• Text section:
Okay, I'm going to talk to you from this paradigm and it's this, and I always speak to everything from this. And I developed this starting when I was a planner for the tribe and a council member for the tribe and then when I became a judge. This used to be a flat planning tool, but it became spherical when I became a judge after this minor said to me, ‘Joey,' because they always call me 'Joey' instead of 'judge.' I let the kids do that, but not the adults. ‘What do you think about when you decide to send me to jail?' or something like that and I really thought about it because I wanted to tell that juvenile what I thought about when I decided things because I had...that was the first time someone really asked me the question. So this has come...let me get it up here...and I now speak with it all the time because it's very relevant to what we do as community nation builders, how we all gather, ground and grow. And some of it's very academic so I can speak to a bunch of professors in this way and then I can speak to any population. I can speak to Chinese. I can speak to Russian. I was in Australia in November. I spoke to a bunch of judicial people there from the same point of view. I'm going to share this with you. Now that's this sphere.

As people gather, ground and grow -- throughout all human beings -- there's always conflict. There's always going to be, as you see on the bottom, conflict, but at the same time there's always going to be cooperation. And between conflict and cooperation we're going to go through life; all our life, we're going to have goods, we're going to have bads. We're also going to have issues of personal, or citizen against the group, tribe or community and we have to balance between myself and my people, myself and my family, myself and the tribe, myself and the nation. But we're somewhere along those lines in balance. We're going to also have to think about what one person thinks is right or wrong, as opposed to what the group thinks is right or wrong. Me, my family. Me, the tribal council. Me, my co-workers.

Now this last one, this sphere is made up of these axes and so there's that one, that one, that one, but the bulk of it is made up of this last one, which is on one end common law, constitutions and codes, that which is written and on the other end custom, common practice and culture, that what we do. And all cultures are in there somewhere. White people, you're like way over here on the writing for a long time, Anglos, English, they wrote. We didn't write all the things. We had picture glyphs and we had symbols and things, but we're more down here. We didn't have to write everything. We talked about it, we were oral, we told stories.

So as we get into the more modern context, they're asking us to be more in this somewhere up here rather than down here. But there's nowhere in the sphere that's wrong or bad. It's where the group of people have decided to be because you're going to take your custom and culture as far forward with you as the best you can. But like at Hualapai, chiefs used to have more than one wife. Can I do that now? Unfortunately, no, I guess not. So you don't bring everything forward with you. You bring the best of your people, the best of your culture, the best of what you know as human beings from out this generational growing as people. But somewhere along the line you're going to be between here and balance here all over.

• Data extract:
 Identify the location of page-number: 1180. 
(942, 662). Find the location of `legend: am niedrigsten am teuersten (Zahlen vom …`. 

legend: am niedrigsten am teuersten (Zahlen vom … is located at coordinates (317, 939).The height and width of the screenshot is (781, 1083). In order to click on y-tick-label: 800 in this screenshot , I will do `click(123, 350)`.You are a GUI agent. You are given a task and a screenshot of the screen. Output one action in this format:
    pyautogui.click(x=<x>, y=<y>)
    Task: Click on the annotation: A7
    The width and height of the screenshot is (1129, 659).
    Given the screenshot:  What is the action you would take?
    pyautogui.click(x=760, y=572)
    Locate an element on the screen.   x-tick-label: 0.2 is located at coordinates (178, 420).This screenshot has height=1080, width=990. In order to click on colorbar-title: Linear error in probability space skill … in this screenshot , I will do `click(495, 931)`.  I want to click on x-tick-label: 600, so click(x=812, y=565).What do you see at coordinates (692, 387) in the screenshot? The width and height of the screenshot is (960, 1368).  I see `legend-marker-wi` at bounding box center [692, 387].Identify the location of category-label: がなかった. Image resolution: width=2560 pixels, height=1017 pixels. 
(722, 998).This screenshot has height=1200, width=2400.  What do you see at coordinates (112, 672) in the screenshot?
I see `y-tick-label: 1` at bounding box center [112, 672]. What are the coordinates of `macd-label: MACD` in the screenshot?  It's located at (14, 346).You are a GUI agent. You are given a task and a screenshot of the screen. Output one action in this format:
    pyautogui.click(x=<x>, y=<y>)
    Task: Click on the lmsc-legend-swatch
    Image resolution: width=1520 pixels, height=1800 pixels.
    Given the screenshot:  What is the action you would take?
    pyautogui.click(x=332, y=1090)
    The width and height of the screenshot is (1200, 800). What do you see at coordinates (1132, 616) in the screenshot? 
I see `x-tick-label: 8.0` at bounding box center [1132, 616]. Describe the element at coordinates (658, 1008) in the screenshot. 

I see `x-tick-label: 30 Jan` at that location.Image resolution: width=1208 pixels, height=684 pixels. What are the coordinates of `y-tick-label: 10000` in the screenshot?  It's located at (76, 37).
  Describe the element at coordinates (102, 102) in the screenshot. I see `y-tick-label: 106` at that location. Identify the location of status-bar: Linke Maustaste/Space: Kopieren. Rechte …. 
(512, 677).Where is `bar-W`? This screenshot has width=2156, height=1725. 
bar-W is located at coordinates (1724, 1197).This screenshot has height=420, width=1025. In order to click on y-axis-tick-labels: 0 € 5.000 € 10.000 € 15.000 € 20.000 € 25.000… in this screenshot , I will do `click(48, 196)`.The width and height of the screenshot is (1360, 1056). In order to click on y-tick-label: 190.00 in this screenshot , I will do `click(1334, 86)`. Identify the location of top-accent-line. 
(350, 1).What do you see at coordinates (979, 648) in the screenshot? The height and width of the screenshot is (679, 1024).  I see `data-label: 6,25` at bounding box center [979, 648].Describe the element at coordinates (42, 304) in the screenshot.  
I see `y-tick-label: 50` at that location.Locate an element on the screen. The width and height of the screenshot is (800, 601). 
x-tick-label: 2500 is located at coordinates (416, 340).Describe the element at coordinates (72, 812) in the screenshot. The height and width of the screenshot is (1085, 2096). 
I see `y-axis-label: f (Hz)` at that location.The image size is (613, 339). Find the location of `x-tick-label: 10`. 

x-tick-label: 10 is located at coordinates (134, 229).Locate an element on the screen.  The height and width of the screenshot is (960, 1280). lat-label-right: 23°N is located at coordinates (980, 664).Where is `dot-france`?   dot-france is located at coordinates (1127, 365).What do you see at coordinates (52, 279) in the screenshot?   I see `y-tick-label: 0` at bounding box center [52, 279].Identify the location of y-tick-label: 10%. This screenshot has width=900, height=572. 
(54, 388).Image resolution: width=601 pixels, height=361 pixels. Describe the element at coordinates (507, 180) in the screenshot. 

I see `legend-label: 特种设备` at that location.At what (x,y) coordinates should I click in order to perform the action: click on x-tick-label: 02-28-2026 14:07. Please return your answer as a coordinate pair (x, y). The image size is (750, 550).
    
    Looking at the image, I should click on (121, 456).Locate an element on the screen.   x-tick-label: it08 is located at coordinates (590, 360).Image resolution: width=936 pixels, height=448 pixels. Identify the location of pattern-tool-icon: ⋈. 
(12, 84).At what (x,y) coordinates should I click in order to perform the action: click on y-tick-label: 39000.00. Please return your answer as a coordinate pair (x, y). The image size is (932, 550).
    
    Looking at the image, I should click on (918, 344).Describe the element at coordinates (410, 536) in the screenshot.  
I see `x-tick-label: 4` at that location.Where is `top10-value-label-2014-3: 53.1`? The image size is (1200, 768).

• Exercises:
**1)** According to the sphere talk, what was the sphere before it became spherical?
**2)** Carry on the sphere talk, picking up right after its final sentence.
The rows are drawn from a separate source.

• Responses:
**1)** It was a flat planning tool.

**2)**
The person in the middle or the institution in the middle is what I call the warrior of law. Every human being should be a warrior of the law. They shouldn't be just a judge or shouldn't be just a leader, shouldn't just be someone who was put in that position. Everyone of us, our children, all should be a warrior of law, meaning that we're going to try to balance all of these things throughout our lifetime. With myself as a human being, because this works as individuals, but myself with the groups that I'm a part of because there's always going to be the me, but always a group. There's always going to be all of these other things.

So, as far as dispute resolution, the four words that I look at that by constitution or by custom and peacemaking, they're basically doing some of these things. They're confronting whatever issue might be at hand or whatever problem or whatever hurt or whatever pain that's there. They start communicating about it, meaning they're going to discuss or they're going to go through procedure. What procedure are you going to use to get through it? So I call that communication.

They're going to need to make compromises, because no one can have everything they want, although we want to have everything we want, we just cannot. When we go to court, somebody's going to lose in there. I made a lot of decisions. I was telling some of these people this morning, half my tribe hates me because I put them all in jail at least once and I've took children away from people, I divorce people and I gave alimony to one side or I gave the tool chest to someone and they got pissed about it, whatever it's going to be. As a judge, you're hated or disliked by half the people. You can't win. It's sad for me, but I try to do my job. But people have to make compromises, but you confront, you communicate, you compromise in order to reach concord, which is peace.

So every warrior of the law, everyone of us should be wanting to get to peace inside of us as an individual, but with the groups and people, families and all of the others that we are a part of. That should be our goal in life as humans. Now institutionally, you have governments writing things down in constitutions saying how this communication might work procedurally: trial level, appeals, how it's to be filed. I have a case right now where the justices, the three of us on the panel, are bickering over whether to give a person a pre-trial conference on an issue, these little things that we have to deal with, but it's all a part of how we're going to communicate about it on the appellate level. But we have a code, we have new rules that we made not too long ago in the court of appeals. It's supported by our constitution and we try to do the best we can. But there are a lot of issues that I'd rather would not have all this procedure, all this stuff in the court system.

When I was judging, and I judged in many places, and I've been around many places to help with, as professor said, wellness courts. I even came to do TA [technical assistance] for this tribe actually. Pascua Yaqui used to have one of the only family wellness courts at one point and it was a good one. I don't know where it is now, it's not there, but they had a good family wellness court. I think they have adult, but that kind of process is something that you look at a little bit differently and we're making rules...they make rules about it and everything, but I've been all over the place and I've learned a lot everywhere I got from the people that I deal with. They're all over the board. Some like to be more like haikus or White people when they want to be the system; they want to look just like the state court. Others don't want that.

When I sit as a judge, I wear a ribbon shirt that my mom made and I don't like to wear that black dress. I might as well put on that white wig if I wear that black dress, but I'm not going to do that. I don't want my hair white yet. It's getting there, but I'm not going to go there yet. So I wear a ribbon shirt because it's something that is of us, not of Anglo. But there are a lot of tribes who want to be like that. Well, okay, who am I to say, ‘Well, that's not good.' But all of you as nations or people...leaders of your people, warriors of law, all of your people have to come to some conclusion about how that's going to look, up here. History, clarity, vision are the past, the present and the possible, the vision. You have to have a sense of what that's going to be.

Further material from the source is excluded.